Your instructions: The listing that follows must be retyped in full, exactly.

--------------------------------------------------

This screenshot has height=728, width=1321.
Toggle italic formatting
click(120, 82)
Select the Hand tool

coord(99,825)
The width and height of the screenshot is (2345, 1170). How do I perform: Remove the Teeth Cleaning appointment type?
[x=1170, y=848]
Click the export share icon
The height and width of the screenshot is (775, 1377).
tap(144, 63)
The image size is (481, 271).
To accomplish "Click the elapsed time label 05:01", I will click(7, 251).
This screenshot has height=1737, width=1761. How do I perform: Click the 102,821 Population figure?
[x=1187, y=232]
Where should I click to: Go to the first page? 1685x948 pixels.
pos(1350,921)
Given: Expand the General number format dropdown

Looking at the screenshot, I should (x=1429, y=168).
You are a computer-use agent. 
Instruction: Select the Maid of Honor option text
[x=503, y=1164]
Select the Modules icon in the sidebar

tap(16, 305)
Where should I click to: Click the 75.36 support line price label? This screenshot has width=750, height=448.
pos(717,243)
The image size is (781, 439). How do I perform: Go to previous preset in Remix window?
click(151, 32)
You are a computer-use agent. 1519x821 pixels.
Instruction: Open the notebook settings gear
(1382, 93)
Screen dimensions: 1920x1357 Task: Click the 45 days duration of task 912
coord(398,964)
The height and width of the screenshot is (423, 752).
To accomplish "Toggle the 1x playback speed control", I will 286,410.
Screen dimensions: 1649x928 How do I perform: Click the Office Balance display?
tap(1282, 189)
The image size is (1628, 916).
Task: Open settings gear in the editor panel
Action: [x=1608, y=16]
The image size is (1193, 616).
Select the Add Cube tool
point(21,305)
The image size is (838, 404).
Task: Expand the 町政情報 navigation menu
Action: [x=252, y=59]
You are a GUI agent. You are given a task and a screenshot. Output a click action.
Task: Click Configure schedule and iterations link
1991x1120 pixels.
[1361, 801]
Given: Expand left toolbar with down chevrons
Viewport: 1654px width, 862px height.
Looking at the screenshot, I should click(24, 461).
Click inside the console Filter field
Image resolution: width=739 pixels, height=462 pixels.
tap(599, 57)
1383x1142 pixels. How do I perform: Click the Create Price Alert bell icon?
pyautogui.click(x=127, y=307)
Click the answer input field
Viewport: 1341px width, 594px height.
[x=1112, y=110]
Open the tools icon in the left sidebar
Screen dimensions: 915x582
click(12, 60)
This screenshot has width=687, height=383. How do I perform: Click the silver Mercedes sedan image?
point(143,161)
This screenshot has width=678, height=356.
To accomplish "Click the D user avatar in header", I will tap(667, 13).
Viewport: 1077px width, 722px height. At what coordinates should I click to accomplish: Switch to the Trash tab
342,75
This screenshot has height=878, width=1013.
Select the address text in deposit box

--------------------------------------------------

Answer box:
This screenshot has height=728, width=1321.
Toggle italic formatting
click(120, 82)
Select the Hand tool

coord(99,825)
The width and height of the screenshot is (2345, 1170). How do I perform: Remove the Teeth Cleaning appointment type?
[x=1170, y=848]
Click the export share icon
The height and width of the screenshot is (775, 1377).
tap(144, 63)
The image size is (481, 271).
To accomplish "Click the elapsed time label 05:01", I will click(7, 251).
This screenshot has height=1737, width=1761. How do I perform: Click the 102,821 Population figure?
[x=1187, y=232]
Where should I click to: Go to the first page? 1685x948 pixels.
pos(1350,921)
Given: Expand the General number format dropdown

Looking at the screenshot, I should (x=1429, y=168).
You are a computer-use agent. 
Instruction: Select the Maid of Honor option text
[x=503, y=1164]
Select the Modules icon in the sidebar

tap(16, 305)
Where should I click to: Click the 75.36 support line price label? This screenshot has width=750, height=448.
pos(717,243)
The image size is (781, 439). How do I perform: Go to previous preset in Remix window?
click(151, 32)
You are a computer-use agent. 1519x821 pixels.
Instruction: Open the notebook settings gear
(1382, 93)
Screen dimensions: 1920x1357 Task: Click the 45 days duration of task 912
coord(398,964)
The height and width of the screenshot is (423, 752).
To accomplish "Toggle the 1x playback speed control", I will 286,410.
Screen dimensions: 1649x928 How do I perform: Click the Office Balance display?
tap(1282, 189)
The image size is (1628, 916).
Task: Open settings gear in the editor panel
Action: [x=1608, y=16]
The image size is (1193, 616).
Select the Add Cube tool
point(21,305)
The image size is (838, 404).
Task: Expand the 町政情報 navigation menu
Action: [x=252, y=59]
You are a GUI agent. You are given a task and a screenshot. Output a click action.
Task: Click Configure schedule and iterations link
1991x1120 pixels.
[1361, 801]
Given: Expand left toolbar with down chevrons
Viewport: 1654px width, 862px height.
Looking at the screenshot, I should click(24, 461).
Click inside the console Filter field
Image resolution: width=739 pixels, height=462 pixels.
tap(599, 57)
1383x1142 pixels. How do I perform: Click the Create Price Alert bell icon?
pyautogui.click(x=127, y=307)
Click the answer input field
Viewport: 1341px width, 594px height.
[x=1112, y=110]
Open the tools icon in the left sidebar
Screen dimensions: 915x582
click(12, 60)
This screenshot has width=687, height=383. How do I perform: Click the silver Mercedes sedan image?
point(143,161)
This screenshot has width=678, height=356.
To accomplish "Click the D user avatar in header", I will tap(667, 13).
Viewport: 1077px width, 722px height. At what coordinates should I click to accomplish: Switch to the Trash tab
342,75
This screenshot has height=878, width=1013.
Select the address text in deposit box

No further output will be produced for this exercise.